Joint multimodal text-image embeddings for search and retrieval

Primary LanguageJupyter Notebook

##Requirements

  • Numpy
  • Pandas
  • Matplotlib
  • Theano
  • Blocks
  • Fuel
  • sklearn
  • IPython
  • Foxhound
  • pycocotools

##Dependencies I recommend installing the depedencies from the sources as provided in /lib/ folder.

##Pre-trained Models

###GloVe Vector Files The path to the GloVe vectors (http://www-nlp.stanford.edu/data/glove.6B.300d.txt.gz) is configured in ~/.fuelrc and should look something like ~/datasets/glove/glove.6B.300d.txt.gz.

###Image Features Image features can be obtained using a CNN of choice (e.g.
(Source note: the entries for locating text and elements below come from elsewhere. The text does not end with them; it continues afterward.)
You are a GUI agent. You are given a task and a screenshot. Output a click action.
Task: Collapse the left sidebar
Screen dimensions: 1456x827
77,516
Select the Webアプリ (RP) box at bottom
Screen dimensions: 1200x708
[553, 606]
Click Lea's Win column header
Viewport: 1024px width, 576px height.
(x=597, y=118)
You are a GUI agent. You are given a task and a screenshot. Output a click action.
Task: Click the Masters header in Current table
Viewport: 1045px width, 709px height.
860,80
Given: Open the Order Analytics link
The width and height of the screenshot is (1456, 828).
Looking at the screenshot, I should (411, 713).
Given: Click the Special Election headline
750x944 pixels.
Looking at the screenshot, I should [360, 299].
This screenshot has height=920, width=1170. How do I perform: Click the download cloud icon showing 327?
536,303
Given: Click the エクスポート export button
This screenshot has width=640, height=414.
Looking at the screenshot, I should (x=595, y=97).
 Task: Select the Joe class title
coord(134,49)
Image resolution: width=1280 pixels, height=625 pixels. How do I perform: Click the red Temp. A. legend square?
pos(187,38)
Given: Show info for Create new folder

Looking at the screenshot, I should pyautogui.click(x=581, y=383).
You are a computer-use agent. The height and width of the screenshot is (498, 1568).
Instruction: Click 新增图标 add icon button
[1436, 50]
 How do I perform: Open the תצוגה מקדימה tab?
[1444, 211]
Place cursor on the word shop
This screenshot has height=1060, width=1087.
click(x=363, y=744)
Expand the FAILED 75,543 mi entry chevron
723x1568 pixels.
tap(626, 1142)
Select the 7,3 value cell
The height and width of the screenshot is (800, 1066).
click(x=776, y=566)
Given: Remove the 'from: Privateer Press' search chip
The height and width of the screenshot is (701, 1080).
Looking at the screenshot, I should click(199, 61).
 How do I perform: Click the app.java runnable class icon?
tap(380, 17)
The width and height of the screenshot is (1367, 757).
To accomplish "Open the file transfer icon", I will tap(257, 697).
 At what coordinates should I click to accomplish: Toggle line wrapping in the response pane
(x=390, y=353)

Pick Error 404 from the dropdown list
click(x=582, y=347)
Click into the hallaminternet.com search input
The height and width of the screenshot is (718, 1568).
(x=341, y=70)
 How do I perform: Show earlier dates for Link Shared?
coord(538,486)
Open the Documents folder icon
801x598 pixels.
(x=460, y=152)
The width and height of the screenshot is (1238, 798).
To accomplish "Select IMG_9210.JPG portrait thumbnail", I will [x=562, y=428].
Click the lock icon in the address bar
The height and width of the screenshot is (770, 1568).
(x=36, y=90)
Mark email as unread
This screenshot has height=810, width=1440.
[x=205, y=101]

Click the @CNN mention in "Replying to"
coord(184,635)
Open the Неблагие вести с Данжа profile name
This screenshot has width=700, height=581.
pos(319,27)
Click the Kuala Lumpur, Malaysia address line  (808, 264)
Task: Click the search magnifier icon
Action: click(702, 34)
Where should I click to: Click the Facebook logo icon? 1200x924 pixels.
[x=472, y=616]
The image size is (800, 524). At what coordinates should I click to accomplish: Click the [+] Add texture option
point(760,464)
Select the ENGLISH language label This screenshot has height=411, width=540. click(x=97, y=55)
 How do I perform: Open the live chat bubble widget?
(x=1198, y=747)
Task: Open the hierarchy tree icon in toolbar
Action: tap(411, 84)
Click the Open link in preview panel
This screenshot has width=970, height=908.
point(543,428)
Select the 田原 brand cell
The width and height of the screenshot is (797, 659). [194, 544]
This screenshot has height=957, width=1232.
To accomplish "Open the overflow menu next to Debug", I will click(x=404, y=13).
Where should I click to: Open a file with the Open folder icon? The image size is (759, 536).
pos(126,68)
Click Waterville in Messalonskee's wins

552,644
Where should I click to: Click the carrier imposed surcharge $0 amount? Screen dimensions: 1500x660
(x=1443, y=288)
VGG*)

##Training Data

The location for MSCOCO data is configured through the config.py file. e.g. COCO_DIR=~/datasets/coco.

Precomputed image features for MSCOCO should be stored at $COCO_DIR/features/train2014, or $COCO_DIR/features/val2014. The images should be named exactly as the image files, with .jpg extension subsituted with .npy.

Caption files should be located in $COCO_DIR/annotations. For example, captions for the train2014 data should be located at $COCO_DIR/annotations/captions_train2014.json.